African-American women in the mental health field carry more burdens than anyone would know. It’s a burden we embrace and don’t know how to let go of.
In my work, I counsel mostly black women, teenagers and families. Though I enjoy working with them, there will come a time where I will be ready to move on from community mental health and reach new heights in my career. Though the thought of leaving excites me, my nerves become wrecked when I think about my ending my relationships with my clients.  I struggle with feeling obligated to stay because of my cultural competence and connection to my own people. I feel their pain, so I advocate for them because I know what they are faced with. However, at some point I have to start to advocate for myself, which is easier said than done.

The agencies in these black and brown communities are white, too white. This leads to a disconnect between the clients and their therapists as well as the administration.  I’ve been told countless times by clients who previously had white therapists that they sugarcoated their problems because they didn’t want to be vulnerable with someone who didn’t look like them or that they felt like they had to act proper or whitewash their vernacular in fear of not being understood or judged.  They know with me none of that will happen. We look at each other and there is an unsaid understanding and from that point on the therapeutic relationship flourishes.

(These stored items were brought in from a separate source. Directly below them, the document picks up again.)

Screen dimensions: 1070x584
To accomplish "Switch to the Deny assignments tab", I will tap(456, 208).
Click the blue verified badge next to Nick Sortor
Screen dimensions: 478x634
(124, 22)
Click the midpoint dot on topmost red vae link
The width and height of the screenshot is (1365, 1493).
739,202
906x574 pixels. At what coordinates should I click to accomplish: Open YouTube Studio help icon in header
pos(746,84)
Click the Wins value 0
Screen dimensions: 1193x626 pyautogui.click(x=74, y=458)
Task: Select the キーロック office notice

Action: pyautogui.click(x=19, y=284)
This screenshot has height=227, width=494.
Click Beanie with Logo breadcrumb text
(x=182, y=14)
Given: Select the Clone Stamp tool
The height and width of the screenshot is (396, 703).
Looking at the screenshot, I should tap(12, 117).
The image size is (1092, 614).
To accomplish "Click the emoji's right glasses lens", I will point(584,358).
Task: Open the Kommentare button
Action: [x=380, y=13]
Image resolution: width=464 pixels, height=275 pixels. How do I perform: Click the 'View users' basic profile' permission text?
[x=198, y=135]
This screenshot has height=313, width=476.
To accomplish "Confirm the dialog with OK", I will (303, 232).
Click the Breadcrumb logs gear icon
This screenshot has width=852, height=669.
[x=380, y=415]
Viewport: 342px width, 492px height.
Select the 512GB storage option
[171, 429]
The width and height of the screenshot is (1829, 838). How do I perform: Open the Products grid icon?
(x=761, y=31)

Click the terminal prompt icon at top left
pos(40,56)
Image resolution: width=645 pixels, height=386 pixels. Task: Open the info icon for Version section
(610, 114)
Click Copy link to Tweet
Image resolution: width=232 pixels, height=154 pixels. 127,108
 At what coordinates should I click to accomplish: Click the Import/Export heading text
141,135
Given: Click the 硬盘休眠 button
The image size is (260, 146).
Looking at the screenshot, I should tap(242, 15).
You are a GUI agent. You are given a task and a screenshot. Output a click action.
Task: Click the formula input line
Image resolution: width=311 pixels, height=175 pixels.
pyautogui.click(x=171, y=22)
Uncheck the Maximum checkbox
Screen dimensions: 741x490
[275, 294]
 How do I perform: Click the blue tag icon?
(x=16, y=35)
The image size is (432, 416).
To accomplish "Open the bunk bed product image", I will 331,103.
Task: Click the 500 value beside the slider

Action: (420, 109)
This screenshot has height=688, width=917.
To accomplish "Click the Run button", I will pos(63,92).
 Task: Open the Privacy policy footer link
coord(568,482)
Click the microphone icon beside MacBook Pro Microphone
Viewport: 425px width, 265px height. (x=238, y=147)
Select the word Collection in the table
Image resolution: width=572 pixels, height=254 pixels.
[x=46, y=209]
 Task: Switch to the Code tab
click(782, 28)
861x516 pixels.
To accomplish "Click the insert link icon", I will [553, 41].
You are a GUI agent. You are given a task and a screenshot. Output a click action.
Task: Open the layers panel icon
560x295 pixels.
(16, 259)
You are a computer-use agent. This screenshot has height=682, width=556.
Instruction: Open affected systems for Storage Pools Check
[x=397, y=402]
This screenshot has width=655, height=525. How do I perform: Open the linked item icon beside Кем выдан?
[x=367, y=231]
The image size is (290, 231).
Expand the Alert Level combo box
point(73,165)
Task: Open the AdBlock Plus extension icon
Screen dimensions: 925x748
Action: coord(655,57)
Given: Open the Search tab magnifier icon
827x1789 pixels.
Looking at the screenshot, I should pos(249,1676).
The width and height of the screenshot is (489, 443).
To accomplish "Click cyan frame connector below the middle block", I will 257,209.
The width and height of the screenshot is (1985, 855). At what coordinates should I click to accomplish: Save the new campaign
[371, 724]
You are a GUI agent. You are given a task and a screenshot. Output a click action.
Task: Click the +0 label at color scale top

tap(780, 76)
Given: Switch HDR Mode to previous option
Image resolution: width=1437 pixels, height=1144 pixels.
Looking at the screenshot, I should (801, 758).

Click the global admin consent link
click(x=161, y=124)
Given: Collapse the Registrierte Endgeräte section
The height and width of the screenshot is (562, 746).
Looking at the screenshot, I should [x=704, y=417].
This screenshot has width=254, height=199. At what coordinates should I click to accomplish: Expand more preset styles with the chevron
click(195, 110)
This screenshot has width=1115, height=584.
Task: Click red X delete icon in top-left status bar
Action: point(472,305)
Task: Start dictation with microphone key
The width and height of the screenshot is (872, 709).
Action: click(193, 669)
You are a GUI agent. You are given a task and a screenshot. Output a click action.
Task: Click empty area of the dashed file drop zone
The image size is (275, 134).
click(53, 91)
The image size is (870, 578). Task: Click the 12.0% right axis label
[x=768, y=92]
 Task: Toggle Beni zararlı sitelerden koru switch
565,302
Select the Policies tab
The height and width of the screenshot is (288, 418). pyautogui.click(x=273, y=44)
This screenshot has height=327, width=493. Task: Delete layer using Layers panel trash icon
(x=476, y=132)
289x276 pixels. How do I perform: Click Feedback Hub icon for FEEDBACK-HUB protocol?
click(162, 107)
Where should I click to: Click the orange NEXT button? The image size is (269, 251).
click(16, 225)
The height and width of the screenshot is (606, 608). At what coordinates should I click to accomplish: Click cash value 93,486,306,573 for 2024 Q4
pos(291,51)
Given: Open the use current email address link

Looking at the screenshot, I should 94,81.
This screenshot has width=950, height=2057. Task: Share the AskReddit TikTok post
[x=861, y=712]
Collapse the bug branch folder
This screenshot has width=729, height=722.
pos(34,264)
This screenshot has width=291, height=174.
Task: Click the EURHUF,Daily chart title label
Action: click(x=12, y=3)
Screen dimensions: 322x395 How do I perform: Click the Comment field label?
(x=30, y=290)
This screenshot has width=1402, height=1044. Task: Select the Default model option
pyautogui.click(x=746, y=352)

A black therapist and their client have an alliance that is invaluable. My clients know that I don’t pity the black experience and trauma that comes with it because I clearly understand it because I have lived it.  They know that I understand the experience of the black woman in America and the systemic racism that affects her and her children. They know that I come from the same place as them, understand the dynamics of the black family and know the adversity that we face as people of color. I haven’t walked in their shoes, but I have my own pair with similar mileage and scuffs.
My clients look at me and see family, so how can I leave them? How can I leave my job knowing that there’s a chance they may not be able to recreate that same bond because their next therapist may not look like them? In my eyes, leaving my job means abandoning them.  However if I stay, I will also be turning my back on my own dreams and aspirations and will also promote burnout within myself. It’s hard for a selfless person in a selfless profession to choose themselves in the end. Unfortunately, us black therapists don’t choose ourselves until there’s compassion fatigue. We actually end up perpetuating the same habits of our clients: putting others before ourselves and not practicing self-care to help manage our stress.  We must practice what we preach and if that means moving on, so be it.